**Requirement:**
Write out the entries below exactly, from the first line to the one with "Given: Type in the Amazon search field", both ends included.

**Data for the task:**
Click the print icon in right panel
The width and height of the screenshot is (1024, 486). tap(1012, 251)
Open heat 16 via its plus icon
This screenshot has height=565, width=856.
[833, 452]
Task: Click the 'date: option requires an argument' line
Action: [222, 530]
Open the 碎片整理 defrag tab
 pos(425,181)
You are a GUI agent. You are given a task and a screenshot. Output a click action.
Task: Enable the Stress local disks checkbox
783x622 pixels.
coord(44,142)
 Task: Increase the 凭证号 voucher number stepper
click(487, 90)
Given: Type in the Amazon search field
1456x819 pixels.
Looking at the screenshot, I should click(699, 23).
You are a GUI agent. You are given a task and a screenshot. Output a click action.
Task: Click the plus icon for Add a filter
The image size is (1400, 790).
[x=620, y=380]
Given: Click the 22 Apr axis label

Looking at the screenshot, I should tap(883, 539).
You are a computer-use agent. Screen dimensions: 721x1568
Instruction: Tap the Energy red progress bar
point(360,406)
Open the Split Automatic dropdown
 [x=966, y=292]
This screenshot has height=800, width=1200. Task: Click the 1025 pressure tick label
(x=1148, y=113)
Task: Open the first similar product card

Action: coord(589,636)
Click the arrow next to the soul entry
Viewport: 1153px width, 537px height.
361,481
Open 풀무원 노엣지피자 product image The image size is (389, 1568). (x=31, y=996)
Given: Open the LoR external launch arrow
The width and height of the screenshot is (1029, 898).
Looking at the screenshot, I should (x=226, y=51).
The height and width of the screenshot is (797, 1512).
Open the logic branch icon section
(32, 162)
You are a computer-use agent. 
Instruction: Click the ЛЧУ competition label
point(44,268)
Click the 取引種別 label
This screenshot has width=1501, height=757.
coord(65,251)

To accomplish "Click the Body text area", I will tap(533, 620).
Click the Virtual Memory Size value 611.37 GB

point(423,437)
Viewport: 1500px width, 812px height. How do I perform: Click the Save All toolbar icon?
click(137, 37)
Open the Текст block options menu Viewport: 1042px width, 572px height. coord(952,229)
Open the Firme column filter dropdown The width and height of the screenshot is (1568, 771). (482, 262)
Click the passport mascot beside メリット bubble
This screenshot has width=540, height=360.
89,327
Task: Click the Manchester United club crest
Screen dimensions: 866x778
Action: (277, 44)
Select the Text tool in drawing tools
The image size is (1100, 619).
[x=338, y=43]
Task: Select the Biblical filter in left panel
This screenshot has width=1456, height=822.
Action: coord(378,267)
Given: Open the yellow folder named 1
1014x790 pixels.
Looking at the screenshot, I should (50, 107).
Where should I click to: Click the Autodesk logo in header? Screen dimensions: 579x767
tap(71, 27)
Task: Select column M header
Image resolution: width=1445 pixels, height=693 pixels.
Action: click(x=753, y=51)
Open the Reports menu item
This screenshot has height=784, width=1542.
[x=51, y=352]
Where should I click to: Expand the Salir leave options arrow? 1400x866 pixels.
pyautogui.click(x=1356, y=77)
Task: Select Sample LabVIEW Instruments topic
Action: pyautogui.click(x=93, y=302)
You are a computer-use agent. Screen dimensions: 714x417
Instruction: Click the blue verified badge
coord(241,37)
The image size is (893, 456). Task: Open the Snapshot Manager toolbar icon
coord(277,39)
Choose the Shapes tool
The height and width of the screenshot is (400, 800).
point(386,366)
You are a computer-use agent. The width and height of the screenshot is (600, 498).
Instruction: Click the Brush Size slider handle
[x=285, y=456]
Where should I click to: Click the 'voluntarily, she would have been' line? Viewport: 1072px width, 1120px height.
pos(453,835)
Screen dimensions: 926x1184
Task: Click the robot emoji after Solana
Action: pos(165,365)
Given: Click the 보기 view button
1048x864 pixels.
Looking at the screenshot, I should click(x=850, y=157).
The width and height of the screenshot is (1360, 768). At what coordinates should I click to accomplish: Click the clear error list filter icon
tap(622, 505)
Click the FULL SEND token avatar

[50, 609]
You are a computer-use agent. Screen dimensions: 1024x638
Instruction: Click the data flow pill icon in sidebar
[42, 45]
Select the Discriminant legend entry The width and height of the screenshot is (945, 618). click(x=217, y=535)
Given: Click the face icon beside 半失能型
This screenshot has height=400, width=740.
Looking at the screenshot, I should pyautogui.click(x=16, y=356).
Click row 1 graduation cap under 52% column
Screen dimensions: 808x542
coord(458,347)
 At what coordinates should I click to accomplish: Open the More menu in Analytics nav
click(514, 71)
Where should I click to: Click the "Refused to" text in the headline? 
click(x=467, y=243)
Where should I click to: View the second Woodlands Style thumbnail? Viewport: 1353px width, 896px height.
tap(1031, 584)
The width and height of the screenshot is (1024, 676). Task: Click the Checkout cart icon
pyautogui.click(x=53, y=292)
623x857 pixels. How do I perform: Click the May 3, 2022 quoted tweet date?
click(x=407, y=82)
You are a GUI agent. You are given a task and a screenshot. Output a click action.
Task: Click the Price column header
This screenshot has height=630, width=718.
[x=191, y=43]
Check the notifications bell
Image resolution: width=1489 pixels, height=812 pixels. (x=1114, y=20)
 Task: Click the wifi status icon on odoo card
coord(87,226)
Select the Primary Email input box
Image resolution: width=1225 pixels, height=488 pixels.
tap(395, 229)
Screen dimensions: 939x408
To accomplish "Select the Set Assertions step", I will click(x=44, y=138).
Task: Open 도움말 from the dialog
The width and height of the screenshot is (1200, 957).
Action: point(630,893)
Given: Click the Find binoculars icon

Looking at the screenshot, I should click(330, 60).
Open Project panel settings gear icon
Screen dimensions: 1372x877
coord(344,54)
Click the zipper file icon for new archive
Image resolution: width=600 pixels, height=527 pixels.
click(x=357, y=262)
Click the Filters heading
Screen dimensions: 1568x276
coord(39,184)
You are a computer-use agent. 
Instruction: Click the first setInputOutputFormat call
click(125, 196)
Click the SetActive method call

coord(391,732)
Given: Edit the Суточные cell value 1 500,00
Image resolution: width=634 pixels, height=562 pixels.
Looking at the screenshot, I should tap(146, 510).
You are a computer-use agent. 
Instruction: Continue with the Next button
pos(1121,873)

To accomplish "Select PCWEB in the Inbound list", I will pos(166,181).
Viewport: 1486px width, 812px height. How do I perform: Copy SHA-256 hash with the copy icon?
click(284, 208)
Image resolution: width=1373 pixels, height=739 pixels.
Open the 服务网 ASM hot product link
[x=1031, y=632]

**Exercise response:**
Click the print icon in right panel
The width and height of the screenshot is (1024, 486). tap(1012, 251)
Open heat 16 via its plus icon
This screenshot has height=565, width=856.
[833, 452]
Task: Click the 'date: option requires an argument' line
Action: [222, 530]
Open the 碎片整理 defrag tab
 pos(425,181)
You are a GUI agent. You are given a task and a screenshot. Output a click action.
Task: Enable the Stress local disks checkbox
783x622 pixels.
coord(44,142)
 Task: Increase the 凭证号 voucher number stepper
click(487, 90)
Given: Type in the Amazon search field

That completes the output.